La fisica del sistema chiuso e le forze interne
Per la meccanica classica, una barca che trasporta un ventilatore puntato verso la propria vela costituisce un sistema isolato o chiuso. Secondo la terza legge di Newton, per ogni azione esiste una reazione uguale e contraria. Quando il ventilatore spinge l’aria verso la vela, riceve una spinta uguale in direzione opposta verso poppa. Contemporaneamente, l’aria colpisce la vela esercitando una forza verso prua. Poiché sia il ventilatore che la vela sono fissati saldamente allo stesso scafo, queste due forze si bilanciano quasi perfettamente. Il risultato netto è che la barca rimane ferma: le forze interne non possono generare un movimento del centro di massa del sistema.
L’analogia dell’auto e del sollevamento interno
Per visualizzare meglio questo concetto, possiamo immaginare di trovarci all’interno di un’auto ferma e di spingere con tutta la nostra forza contro il cruscotto. Nonostante lo sforzo muscolare sia reale, l’auto non si muoverà di un millimetro. Questo accade perché la forza esercitata dalle mani sul cruscotto è bilanciata dalla forza uguale e contraria esercitata dalla schiena contro il sedile. Allo stesso modo, non è possibile sollevarsi da terra tirando verso l’alto i lacci delle proprie scarpe. In tutti questi casi, incluso quello del ventilatore sulla barca, le forze agiscono tra componenti diverse dello stesso oggetto e si annullano a vicenda, impedendo qualsiasi accelerazione netta rispetto al suolo o all’acqua.
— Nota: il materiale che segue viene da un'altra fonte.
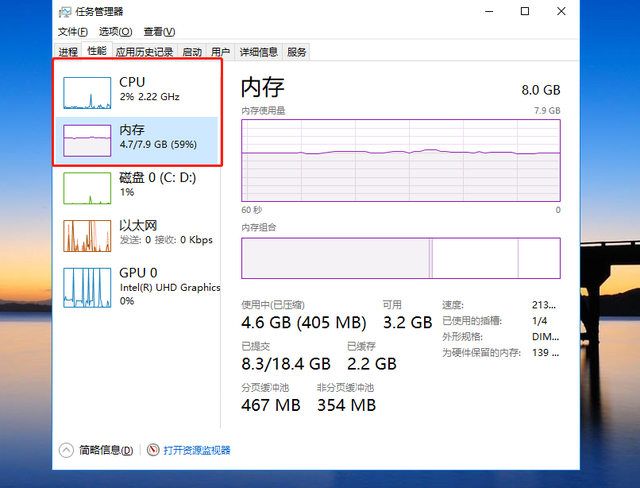The width and height of the screenshot is (640, 488).
Task: Click the 内存组合 memory composition bar
Action: click(x=400, y=258)
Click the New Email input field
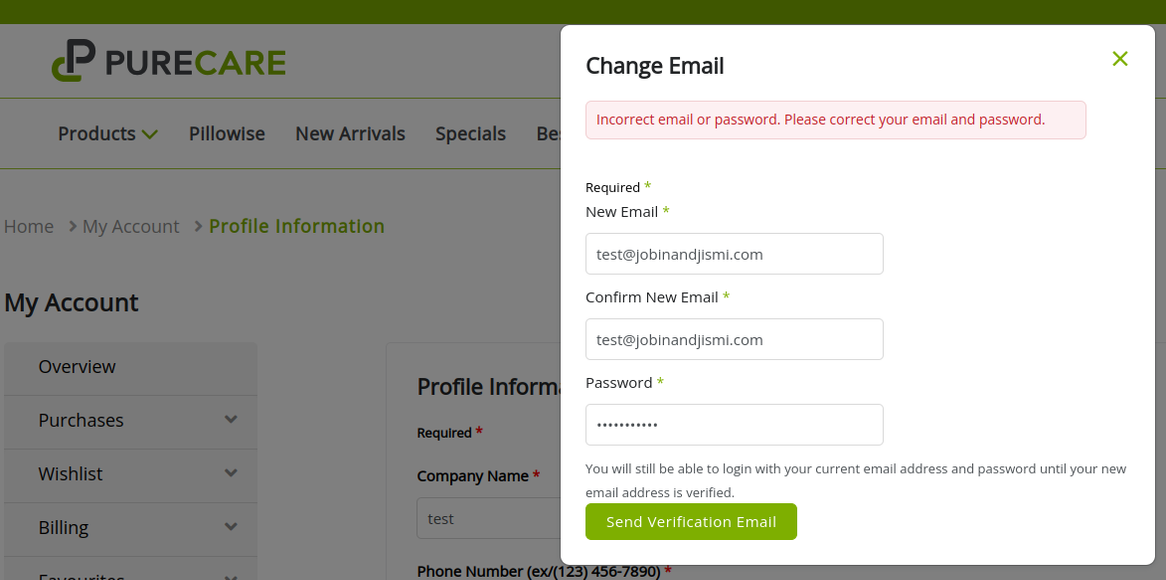The image size is (1166, 580). pos(734,254)
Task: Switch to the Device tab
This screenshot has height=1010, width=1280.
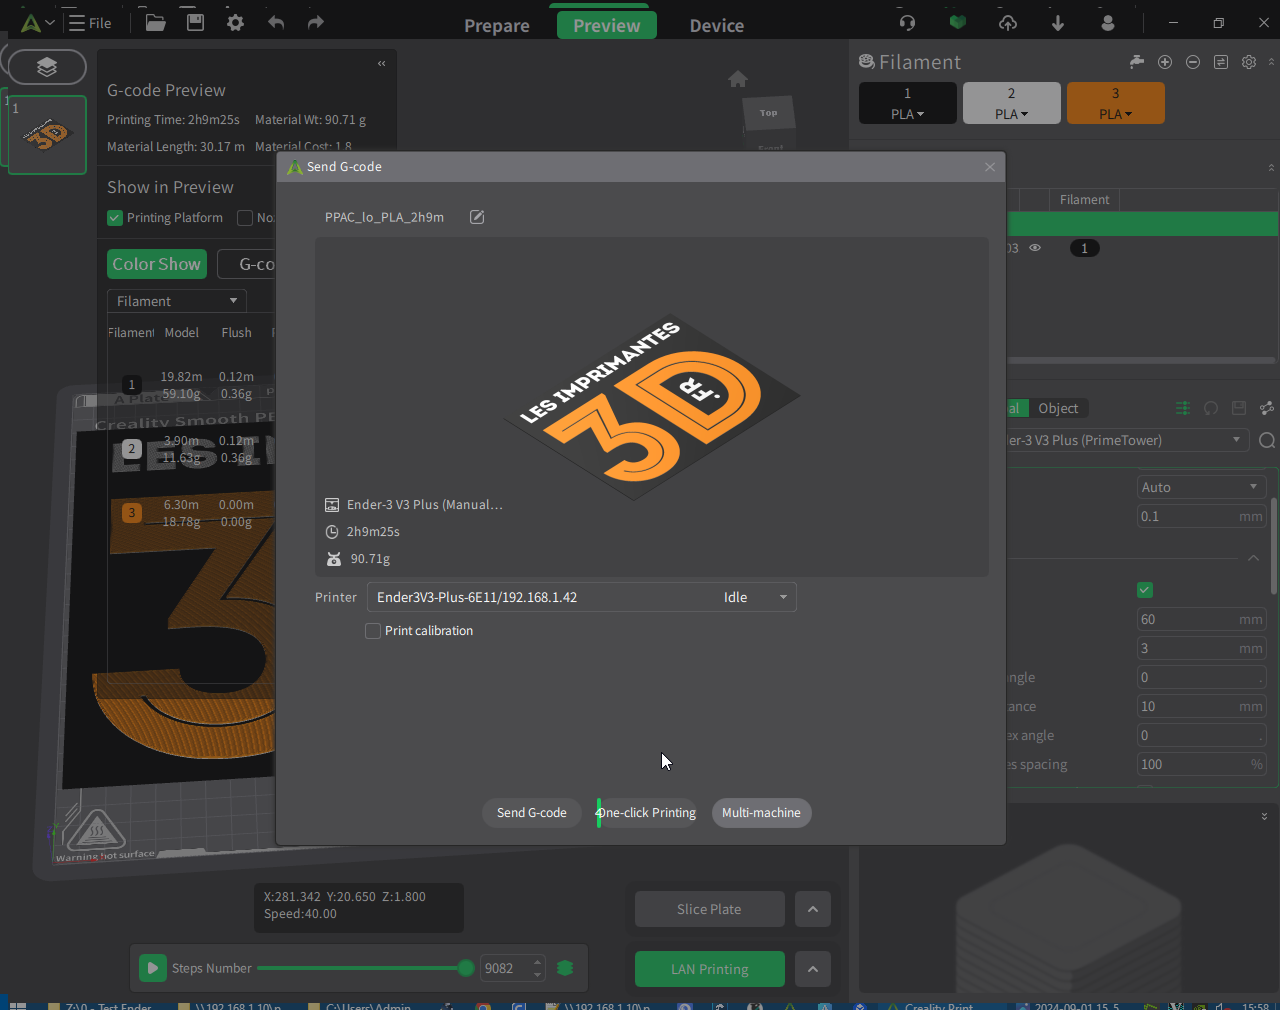Action: pyautogui.click(x=717, y=26)
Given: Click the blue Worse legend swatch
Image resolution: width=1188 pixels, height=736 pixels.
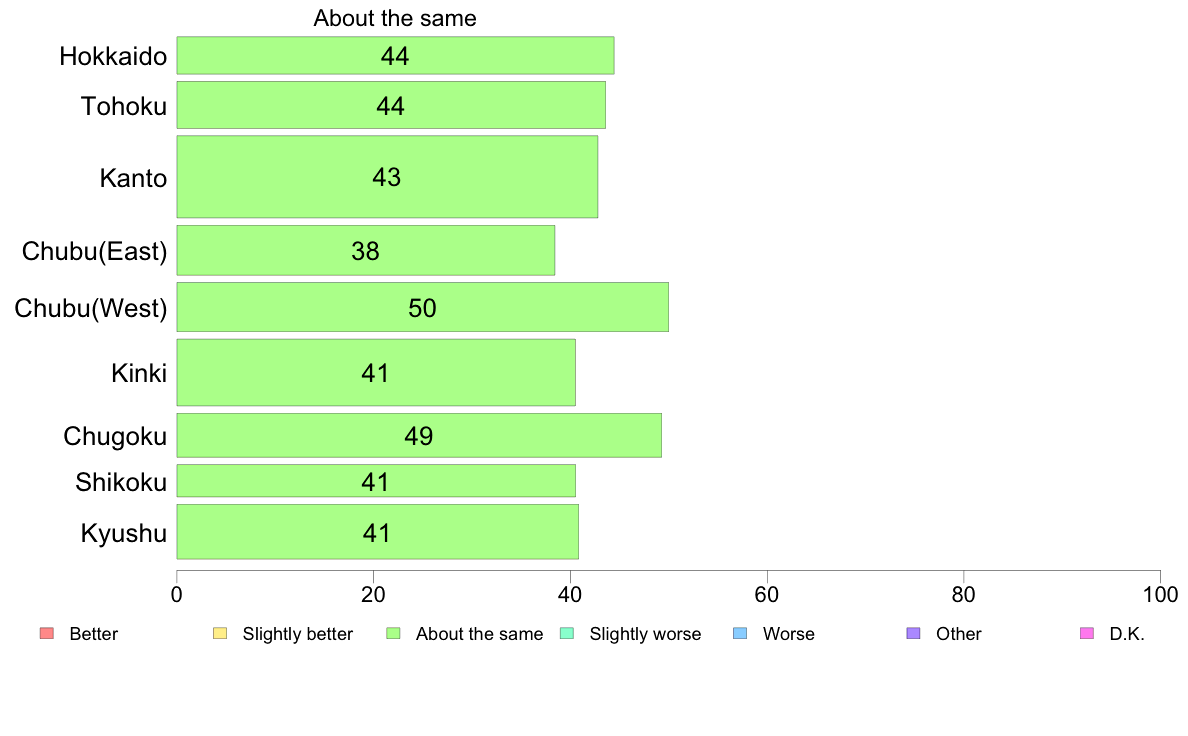Looking at the screenshot, I should coord(740,633).
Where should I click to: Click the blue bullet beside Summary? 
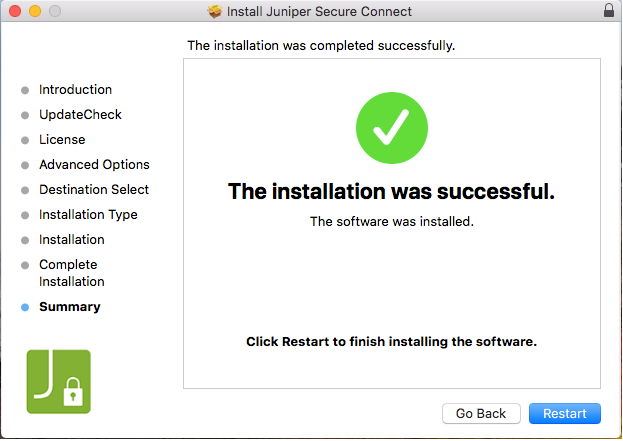pos(25,308)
Azione, reazione e quantità di moto
Il concetto di conservazione della quantità di moto spiega ulteriormente perché il tentativo di muovere una barca a vela in questo modo sia inefficiente. Il ventilatore accelera una massa d’aria in avanti, acquisendo una quantità di moto verso dietro. Quando quell’aria impatta sulla vela, trasferisce la sua quantità di moto alla barca spingendola in avanti. In un mondo ideale senza perdite, la quantità di moto trasferita alla vela compenserebbe esattamente quella persa dal ventilatore. Nella realtà, a causa della dispersione turbolenta dell’aria che rimbalza sulla vela o che le scorre accanto, la barca potrebbe addirittura muoversi leggermente all’indietro, poiché la spinta del ventilatore verso poppa risulterebbe superiore alla forza impressa dall’aria disordinata sulla vela.
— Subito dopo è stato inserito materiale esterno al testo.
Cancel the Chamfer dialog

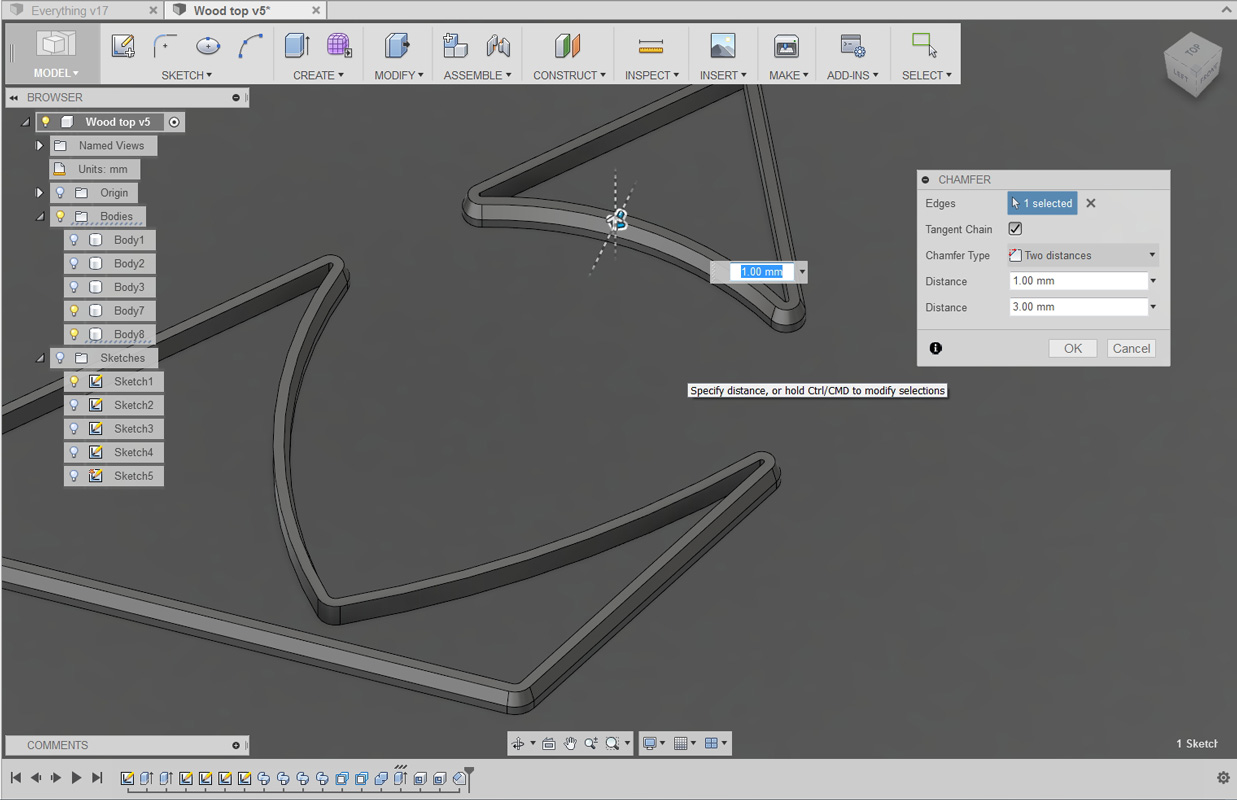click(1131, 348)
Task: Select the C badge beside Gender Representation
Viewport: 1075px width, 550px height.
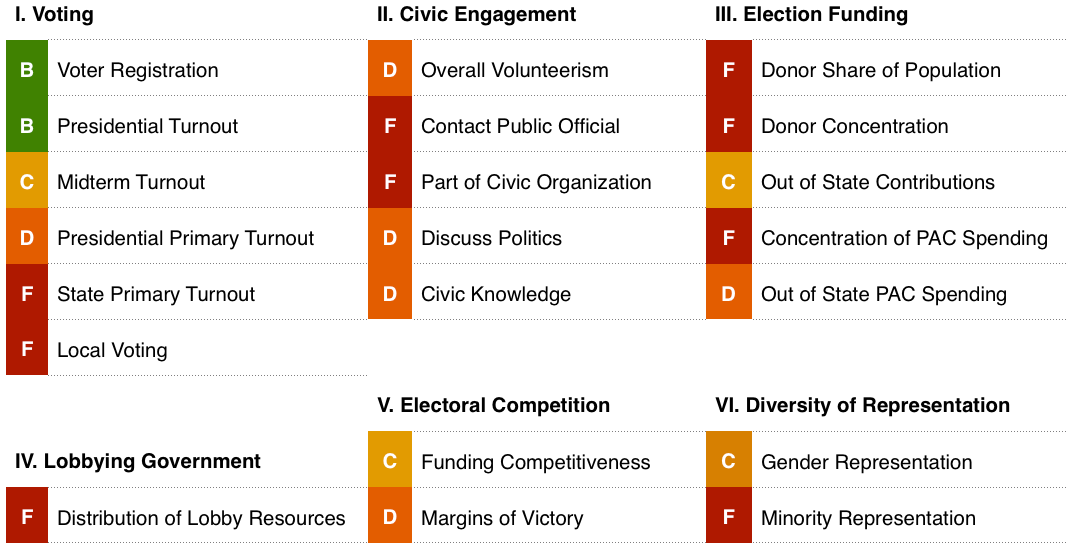Action: click(728, 462)
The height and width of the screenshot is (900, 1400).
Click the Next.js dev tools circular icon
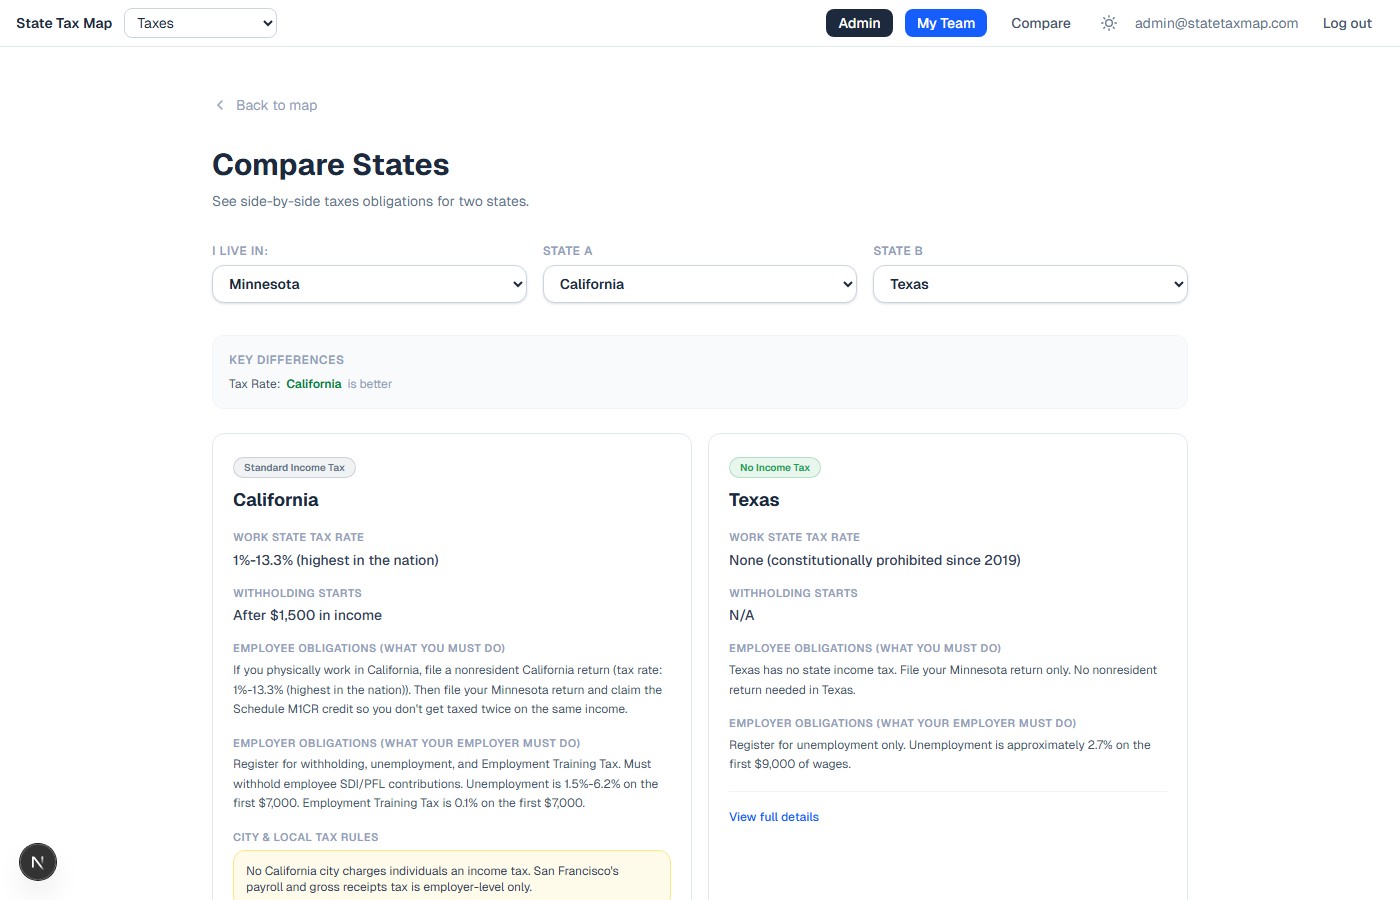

L’eccezione: la vela come deflettore
Esiste tuttavia uno scenario particolare in cui il sistema può produrre un movimento in avanti: se la vela è angolata o curvata in modo da agire come un deflettore. Se l’aria soffiata dal ventilatore colpisce la vela e viene rimbalzata completamente all’indietro verso poppa, la barca riceverà una spinta netta verso prua. In questo caso, il ventilatore e la vela insieme agiscono come un motore a reazione che aspira aria da davanti e la spara dietro. Tuttavia, questo metodo è incredibilmente meno efficiente rispetto al semplice puntare il ventilatore direttamente verso poppa senza alcuna vela tra i piedi. Togliere la vela eliminerebbe l’ostacolo che rallenta il flusso d’aria, permettendo alla barca di muoversi più velocemente per il solo principio di reazione.
Dinamica dei fluidi e propulsione
La comprensione di questi scambi energetici è alla base della propulsione navale e aeronautica. Ogni sistema di movimento deve interagire con un fluido esterno per generare una variazione della quantità di moto che si traduca in spinta. Questo esperimento mentale ci ricorda che non si può imbrogliare la fisica di Newton cercando di generare moto esclusivamente dall’interno di un sistema senza un’espulsione netta di massa o energia in una direzione specifica. Analizzare questi scenari ci permette di visualizzare come l’equilibrio delle forze determini lo stato di quiete o di moto di ogni corpo complesso nel nostro universo.